> Texte du document
Cela fait presque deux ans que la Russie a attaqué l’Ukraine sans obtenir de décision, mais arrivant à une situation de guerre de position du type de celle qu’ont connue nos grands anciens à partir de 1916. Le ministre de la Défense allemand, Boris Pistorius, avait prévu à la fin de l’année dernière une guerre en Europe dans la décennie. Partant du postulat que l’Ukraine seule ne pourrait vaincre définitivement la Russie, il imaginait que le président Poutine serait prêt à étendre les hostilités dans les pays de l’OTAN. Il est certes plus facile de commencer une guerre que de la finir, mais les Allemands semblent très inquiets de savoir qui pourrait vaincre l’ogre Poutine, et quand et comment.

Ce « prédateur qui ne se contente pas de surgelés mais aime la chair fraîche », d’après le président Zelensky à Davos, a en effet mis son pays en « économie de guerre », un peu comme Hitler à partir de 1934. Les Européens et leurs alliés américains ont, de fait, beaucoup de peine à fournir l’Ukraine en munitions de toutes sortes. « Granat ist Granat und Bombe ist Bombe », dit un vieil adage d’outre-Rhin, et Boris Pistorius, tout comme ses généraux, s’en est souvenu. Combien de temps nos armées seraient-elles en effet capables de durer sans réserves d’hommes, de munitions conventionnelles ? La grande Bundeswehr, première armée d’Europe, serait, comme les autres, vite à court de pièces de rechange et de munitions de toutes sortes. Poutine connaît nos faiblesses et les réticences de l’Occident à « mourir pour Dantzig » ou, plus exactement, Kaliningrad, ancienne Königsberg, ville du philosophe Emmanuel Kant dont tous les petits Allemands se souviennent encore. Planifier une guerre contre la Russie n’est pas une chose nouvelle pour des généraux allemands, même de l’OTAN. Souvenons-nous des Kielmannsegg (1) ou Speide (2) qui quittèrent l’uniforme feldgrau de la Wehrmacht pour endosser celui « gris souris » de la Bundeswehr sous drapeau otanien, et ce, sous les ordres de leurs anciens adversaires américains, souvent admiratifs. En effet, qui d’autre que les Allemands savait mieux se battre contre des Soviétiques ?

Aujourd’hui, la donne a certes changé, mais les préjugés de nos alliés américains ont la « peau dure ». Le scénario envisagé par l’OTAN et par la Bundeswehr d’une guerre contre la Russie pour la maîtrise du corridor de Suwalki entre Kaliningrad, la Pologne et la Lituanie n’aurait que peu de chance de se produire, si la Russie avait été d’emblée vaincue en Ukraine. Elle serait obligée de restituer à cette dernière les 20 % de territoires qu’elle lui a annexés. Les Russes pourraient sentir qu’ils ont le « champ libre » à l’Ouest si l’Occident était incapable d’aider suffisamment les Ukrainiens à les raccompagner chez eux. La planification n’est pas une activité légère, chez les Allemands et dans l’OTAN, mais le fait qu’on l’évoque dans la presse pourrait nous faire croire qu’il y aurait une sorte de manipulation de la part de nos voisins d’outre-Rhin, soucieux de mobiliser tous les Européens face à l’adversaire russe (3). Aujourd’hui, alors qu’il est habituel que les militaires planifient pour envisager tous les scenarii, chez les Allemands, la planification est une culture et rien ne pourrait être laissé au hasard d’une mauvaise décision au niveau international.

> Contenu des données
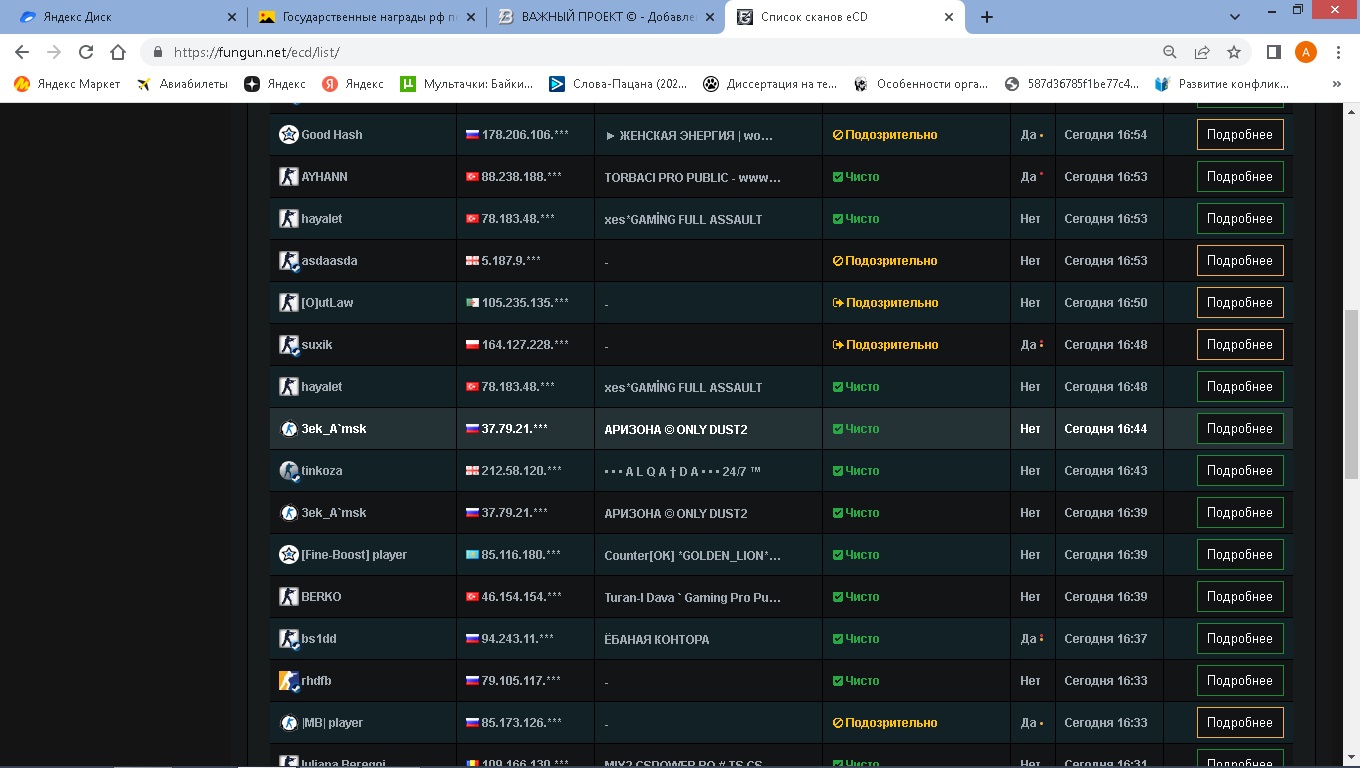Switch to Яндекс Диск tab
The height and width of the screenshot is (768, 1360).
(x=120, y=17)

> Consigne
Restituez à l'identique le passage du texte du document qui commence par les mots « Cela fait presque » et s'achève sur « quand et comment. ». Appuyez-vous uniquement sur le texte du document.

> Bonne réponse
Cela fait presque deux ans que la Russie a attaqué l’Ukraine sans obtenir de décision, mais arrivant à une situation de guerre de position du type de celle qu’ont connue nos grands anciens à partir de 1916. Le ministre de la Défense allemand, Boris Pistorius, avait prévu à la fin de l’année dernière une guerre en Europe dans la décennie. Partant du postulat que l’Ukraine seule ne pourrait vaincre définitivement la Russie, il imaginait que le président Poutine serait prêt à étendre les hostilités dans les pays de l’OTAN. Il est certes plus facile de commencer une guerre que de la finir, mais les Allemands semblent très inquiets de savoir qui pourrait vaincre l’ogre Poutine, et quand et comment.